The variant (as) sure as God made (little) green apples is of American-English origin. These are, in chronological order, the earliest occurrences that I have found:
1-: From the Buffalo Evening News (Buffalo, New York) of Friday 27th January 1893:
Rochester, Jan. 27.—Monroe county’s new District Attorney had no sooner taken his seat than he announced his intention of following up every coal baron in that county if somebody would only make a complaint. He said at that time “I have one of them within my reach and will yank him here as surely as God made green apples.” True to his promise, he has yanked.
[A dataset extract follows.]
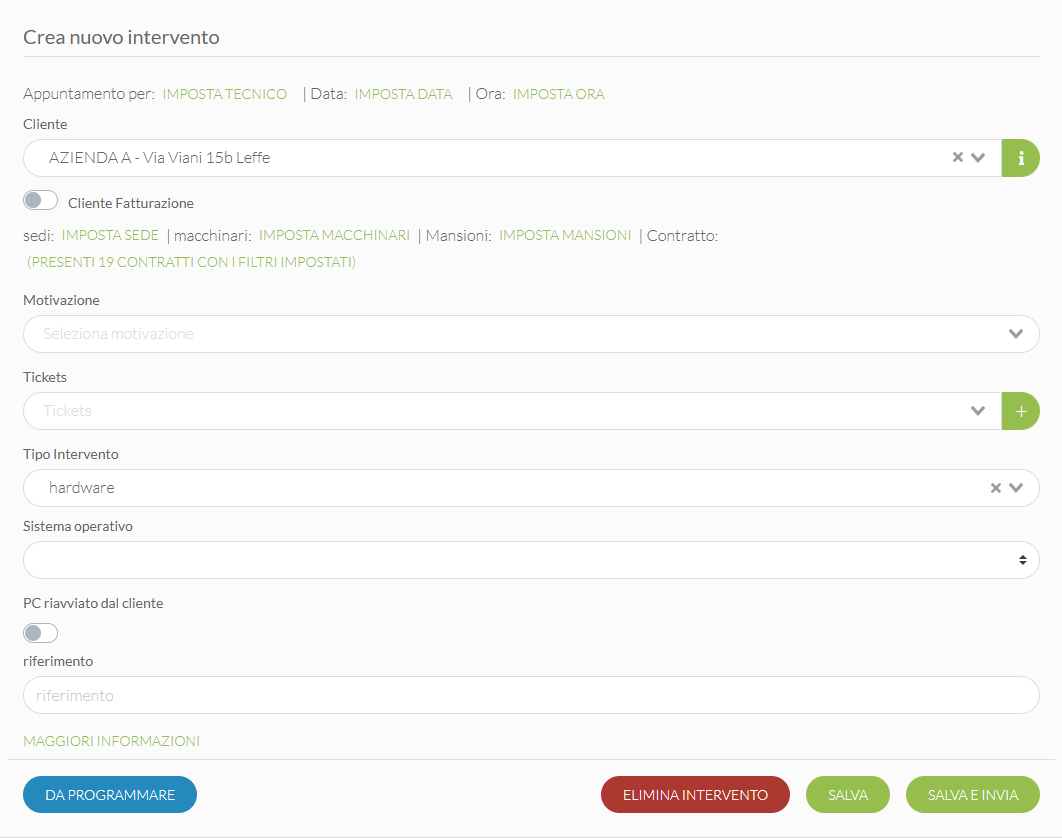The height and width of the screenshot is (838, 1062).
Task: Click the riferimento text field
Action: [530, 695]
2-: From an article about the overproduction of prunes in Oregon, published in the Morning Oregonian (Portland, Oregon) of Saturday 5th December 1903:
“What would I do if I had 100 cartloads?” [responded?] Ed Lang, of Lang & Co. “Sir, I wouldn’t have 100 cartloads; no, nor 50 cartloads, and if I had ten cartloads, I’d get rid of them. The Willamette Valley Association will carry over a large stock [illegible] as sure as God made green apples.”
3-: From the account of a meeting of the citizens of Tampa, which adopted a resolution calling on legislators to pass the bill annexing to the city of Tampa the town of Fort Brooke—account published in the Tampa Morning Tribune (Tampa, Florida) of Saturday 18th May 1907:
ROUSING MEETING FOR GREATER TAMPA HELD LAST NIGHT IN THE COURT HOUSE; 500 IN ATTENDANCE
DR. GOLDSTEIN DECLARES TAMPA WILL BE GREAT “AS SURE AS GOD MADE GREEN APPLES.”
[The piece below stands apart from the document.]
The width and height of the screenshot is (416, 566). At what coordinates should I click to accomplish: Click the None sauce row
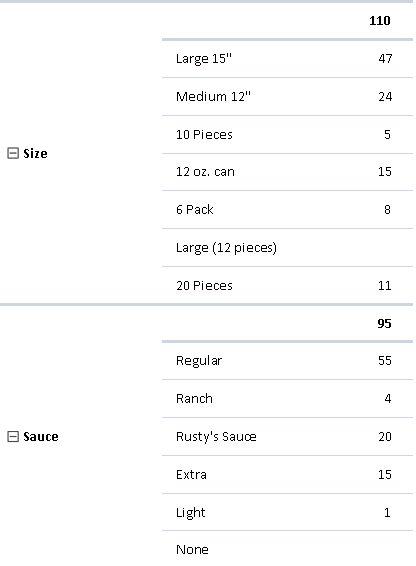(x=287, y=549)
In the same issue of the Tampa Morning Tribune, Dr. Goldstein was quoted as declaring:
I believe that Tampa will be a great city, just as surely as I know that God made green apples.
4-: From The Tacoma Daily Ledger (Tacoma, Washington) of Friday 20th March 1908:
In the big seventh precinct of the Fourth ward—that newly annexed part of the city which in the primary election went so overwhelmingly republican and so solidly for Judge John W. Linck—as enthusiastic a rally was held last night by the republican candidates as ever took place in Tacoma.
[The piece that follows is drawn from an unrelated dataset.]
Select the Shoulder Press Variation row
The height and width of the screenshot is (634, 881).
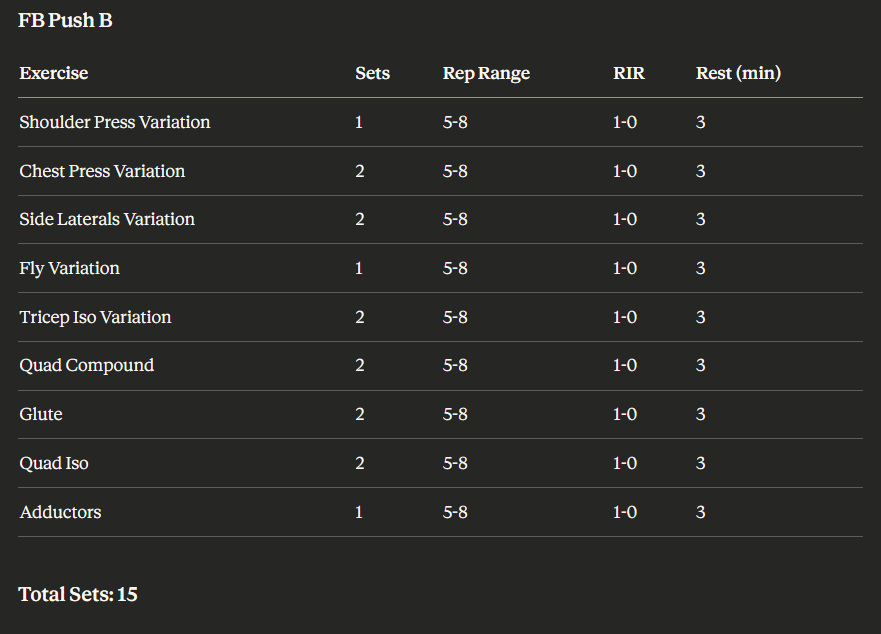(115, 122)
A significant feature of the meeting was an able, unexpected address by George Russell, old line democrat, a former supporter of Mayor Wright and the city hall ring, urging the election of Judge Linck as mayor. […]
“I believe Judge Linck will be elected our mayor for the next four, not two years,” Mr. Russell asserted. “I hope you will all get out and vote and work for him. I voted for Wright four years ago; two years ago I was on my little old horse ranch across the mountains and could not vote. I will probably vote for Bryan this fall. But in this campaign politics ought not to be of much consequence. Linck ought to be mayor. And as sure as God made little green apples grow, he will be mayor. I voted wrong before and I see it. But I’m going to vote right this time. (Voice: “And there are lots of others with you.”)
5-: From The Argos Reflector (Argos, Indiana) of Thursday 18th February 1909:
Incorrigible at Eleven
The Starke County Republican records the fact that Sheriff Doyle of Starke county took Lee Straley aged 11, the incorrigible son of Louis Straley and wife of Round Lake to the Boy’s Reformatory at Plainfield last week. The court was asked (presumably by the parents) to sentence him in the hope that he might be made to see the error of his ways. Webster says that incorrigible means one who is incapable of being corrected or a hardened criminal. Fancy a boy of eleven years who those words could be spoken of. Does this story redound any credit to the parents? Almost as sure as God made little green apples this young man will graduate from Plainfield some day into the Jeffersonville Reformatory in much the same manner as the big majority of Reformed “hardened criminals” from Plainfield do.